• [SELECTED PASSAGE]:
Harare (New Ziana)- The closure of portions of the Harare-Masvingo Road, Chitungwiza and High Glen Roads to pave way for the construction of the multi-million-dollar traffic interchange at the Mbudzi roundabout will take effect from September 18, up to a period of one and half years.
In a notice, Transport and Infrastructure Development Minister Felix Mhona said diversion routes including Malvin Road, Forbes Road, Hopley Road and Stoneridge Road, would be used during the construction period.
“(Portions of roads to be closed include) Roads constituting the four legs of roads into Mbudzi traffic circle for a distance 1.5 kilometers long from the center line of the traffic circle on all four legs. A portion of Harare-Masvingo Road at Mbudzi, 1.5 kilometers before the center line of the traffic circle and 1.5 kilometers after the traffic circle.
“A portion of Chitungwiza road 1.5 kilometers after the traffic circle going to Chitungwiza. A portion of High Glen Road, 1.5 kilometers after the traffic circle going to High Glen,” he said.
“Motorists are urged to be patient during the construction period.”
The roundabout is at the intersection of Simon Mazorodze, Chitungwiza and High Glen roads that feed traffic from western Chitungwiza and many old and new Harare suburbs into the Central Business District as well as the heavy national and regional traffic on the Harare-Masvingo highway.

• [INFORMATION SUPPLIED]:
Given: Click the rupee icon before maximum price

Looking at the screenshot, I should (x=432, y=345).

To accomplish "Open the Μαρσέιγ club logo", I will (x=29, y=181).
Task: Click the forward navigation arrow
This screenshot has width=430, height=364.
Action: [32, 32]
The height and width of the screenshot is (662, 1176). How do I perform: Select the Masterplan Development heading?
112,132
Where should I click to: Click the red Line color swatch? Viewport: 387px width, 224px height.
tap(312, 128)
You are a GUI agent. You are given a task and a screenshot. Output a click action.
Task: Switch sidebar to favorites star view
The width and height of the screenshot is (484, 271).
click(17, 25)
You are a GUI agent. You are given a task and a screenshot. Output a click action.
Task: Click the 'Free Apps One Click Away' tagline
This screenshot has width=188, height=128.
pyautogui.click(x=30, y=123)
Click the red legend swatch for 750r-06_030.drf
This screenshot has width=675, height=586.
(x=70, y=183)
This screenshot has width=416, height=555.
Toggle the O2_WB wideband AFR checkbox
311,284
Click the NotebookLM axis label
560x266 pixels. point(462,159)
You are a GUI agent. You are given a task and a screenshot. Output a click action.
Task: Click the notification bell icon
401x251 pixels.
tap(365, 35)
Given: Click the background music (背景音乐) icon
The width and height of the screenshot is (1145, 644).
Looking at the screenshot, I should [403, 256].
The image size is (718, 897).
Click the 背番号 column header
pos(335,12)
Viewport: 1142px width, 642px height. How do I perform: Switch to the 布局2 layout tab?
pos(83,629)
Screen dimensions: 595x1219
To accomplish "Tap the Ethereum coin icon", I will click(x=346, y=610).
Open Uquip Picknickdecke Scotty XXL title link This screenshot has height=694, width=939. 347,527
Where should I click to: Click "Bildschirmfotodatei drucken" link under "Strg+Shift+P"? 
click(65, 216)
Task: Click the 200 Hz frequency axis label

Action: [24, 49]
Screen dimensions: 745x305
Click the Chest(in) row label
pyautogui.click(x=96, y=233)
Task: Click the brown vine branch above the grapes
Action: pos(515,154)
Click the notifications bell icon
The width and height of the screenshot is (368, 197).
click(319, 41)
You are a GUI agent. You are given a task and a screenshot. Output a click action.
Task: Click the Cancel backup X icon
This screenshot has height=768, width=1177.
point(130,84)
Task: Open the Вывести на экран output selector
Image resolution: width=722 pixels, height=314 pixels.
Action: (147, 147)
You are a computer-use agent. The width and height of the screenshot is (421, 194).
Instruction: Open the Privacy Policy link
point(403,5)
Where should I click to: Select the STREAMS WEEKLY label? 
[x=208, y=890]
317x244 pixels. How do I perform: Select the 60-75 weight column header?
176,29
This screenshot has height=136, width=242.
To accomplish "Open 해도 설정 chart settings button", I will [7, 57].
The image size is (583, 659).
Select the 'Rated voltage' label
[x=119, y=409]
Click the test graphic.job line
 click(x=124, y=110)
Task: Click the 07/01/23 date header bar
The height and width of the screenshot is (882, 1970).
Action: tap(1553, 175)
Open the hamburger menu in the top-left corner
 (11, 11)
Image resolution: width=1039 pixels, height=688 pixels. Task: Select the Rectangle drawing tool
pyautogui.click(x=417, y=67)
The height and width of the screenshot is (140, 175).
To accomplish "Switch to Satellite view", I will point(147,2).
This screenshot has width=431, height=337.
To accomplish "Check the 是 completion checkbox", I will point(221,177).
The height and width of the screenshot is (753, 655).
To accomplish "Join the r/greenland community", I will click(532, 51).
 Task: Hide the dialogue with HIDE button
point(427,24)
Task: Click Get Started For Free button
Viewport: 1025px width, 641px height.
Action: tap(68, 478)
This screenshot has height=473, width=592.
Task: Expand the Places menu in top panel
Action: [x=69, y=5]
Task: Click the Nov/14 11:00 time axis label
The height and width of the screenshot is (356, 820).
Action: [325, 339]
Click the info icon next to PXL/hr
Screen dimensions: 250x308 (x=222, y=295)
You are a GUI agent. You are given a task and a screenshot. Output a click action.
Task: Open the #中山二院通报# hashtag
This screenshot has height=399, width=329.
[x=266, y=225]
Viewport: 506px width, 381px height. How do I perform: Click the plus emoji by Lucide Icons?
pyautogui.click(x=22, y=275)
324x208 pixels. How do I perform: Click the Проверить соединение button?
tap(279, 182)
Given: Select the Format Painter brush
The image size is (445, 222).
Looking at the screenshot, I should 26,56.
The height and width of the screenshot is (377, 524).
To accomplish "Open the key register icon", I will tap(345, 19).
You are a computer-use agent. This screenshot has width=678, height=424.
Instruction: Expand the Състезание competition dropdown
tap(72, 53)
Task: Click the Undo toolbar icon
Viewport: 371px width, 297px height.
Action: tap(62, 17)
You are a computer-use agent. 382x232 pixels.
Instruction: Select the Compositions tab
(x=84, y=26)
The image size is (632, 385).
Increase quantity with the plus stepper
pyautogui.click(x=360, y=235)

• [DIRECTIONS]:
Carry on the news report about the Mbudzi roundabout road closures, starting after its last sentence. You can leave the items aside; they aren't needed for this.

• [ANSWER TO THE EXERCISE]:
The interchange, which will have 14 bridges and is expected to enable smooth flow of traffic in and out of the city along the country’s busiest road, is being constructed under a special road infrastructure revamping programme, dubbed the Emergency Road Rehabilitation Program 2.
This was after the government declared all roads in the country a State of Disaster in order to facilitate the mobilisation of funds for maintenance and repair works.
In the 2022 national budget, the government set aside $156 billion for infrastructure development.
The Second Republic has embarked on a massive infrastructure development programme spanning several sectors, mainly transport and agriculture, using domestic resources.